The mayor of Somerville, Massachusetts, is leading a charge to boycott Sam Adams — a native Boston brewery named after one our nation's Founding Fathers — after the owner, Jim Koch, had the temerity to praise President Donald Trump for his corporate tax cuts.
The Boston Business Journal reports that Koch dined with Trump — and 12 other major American executives, including the CEOs of FedEx, Johnson & Johnson, and the virulently Democratic outgoing CEO of PepsiCo — at Trump's New Jersey golf club last week.
As part of his prepared remarks, Koch noted that Trump's tax cuts have empowered small business owners and evened the playing field for American corporations, and particularly breweries, seeking to compete on a global level.

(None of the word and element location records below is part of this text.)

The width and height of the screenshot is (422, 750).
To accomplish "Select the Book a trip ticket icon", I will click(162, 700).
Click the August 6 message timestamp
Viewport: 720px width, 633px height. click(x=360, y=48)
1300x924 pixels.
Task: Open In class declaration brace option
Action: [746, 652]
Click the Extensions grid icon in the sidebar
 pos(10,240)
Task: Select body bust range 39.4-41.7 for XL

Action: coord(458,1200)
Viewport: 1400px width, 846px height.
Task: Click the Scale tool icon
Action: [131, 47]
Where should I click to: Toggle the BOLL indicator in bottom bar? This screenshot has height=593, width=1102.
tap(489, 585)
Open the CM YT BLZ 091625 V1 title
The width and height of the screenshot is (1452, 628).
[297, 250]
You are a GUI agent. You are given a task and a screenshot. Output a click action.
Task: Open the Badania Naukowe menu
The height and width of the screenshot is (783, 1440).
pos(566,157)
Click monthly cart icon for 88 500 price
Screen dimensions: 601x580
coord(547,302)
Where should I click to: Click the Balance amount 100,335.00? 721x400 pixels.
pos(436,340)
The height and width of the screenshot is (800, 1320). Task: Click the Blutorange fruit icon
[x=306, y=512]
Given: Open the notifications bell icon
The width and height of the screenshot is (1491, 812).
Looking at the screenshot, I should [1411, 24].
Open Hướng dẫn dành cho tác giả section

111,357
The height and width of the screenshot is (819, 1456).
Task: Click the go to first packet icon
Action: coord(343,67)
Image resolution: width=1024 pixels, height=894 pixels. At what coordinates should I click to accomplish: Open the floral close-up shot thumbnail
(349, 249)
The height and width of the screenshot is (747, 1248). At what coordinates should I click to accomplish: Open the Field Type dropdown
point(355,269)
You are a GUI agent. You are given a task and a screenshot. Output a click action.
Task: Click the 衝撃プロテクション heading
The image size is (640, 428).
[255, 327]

“Now we have a level playing field, and we’re going to kick their ass,” Koch said.
That was simply too much for Somerville Mayor Joe Curtatone, who took to Twitter to vow revenge against the suddenly-more-profitable Boston brewery.
I will never drink Sam Adam's beer again! https://t.co/UCywb9I7xE— Joseph A. Curtatone (@JoeCurtatone) August 12, 2018
The response was tepid, so Curatone amped up his rhetoric on a second try, calling Trump — and by extension, Jim Koch — "profiteers" of a "white nationalist agenda."
We need to hold these complicit profiteers of Trump's white nationalist agenda accountable ! https://t.co/UCywb9I7xE— Joseph A. Curtatone (@JoeCurtatone) August 12, 2018
And then, still receiving nothing but mild criticism, Curatone went for the jugular.
Hey Jim Koch! While you were thanking Trump for your tax break, did you happen to express any concern for the families separated under his cruel and inhumane immigration enforcement policy? @SamuelAdamsBeer https://t.co/UCywb9I7xE— Joseph A. Curtatone (@JoeCurtatone) August 12, 2018
The boycott does not appear to have taken off, though boycotts do seem to be the order of the day. Leftists, unable to effectively counter Trump's agenda, have called for boycotts on everything from Nordstrom clothing to Texas Mexican restaurants. So far few boycotts, if any, have succeeded.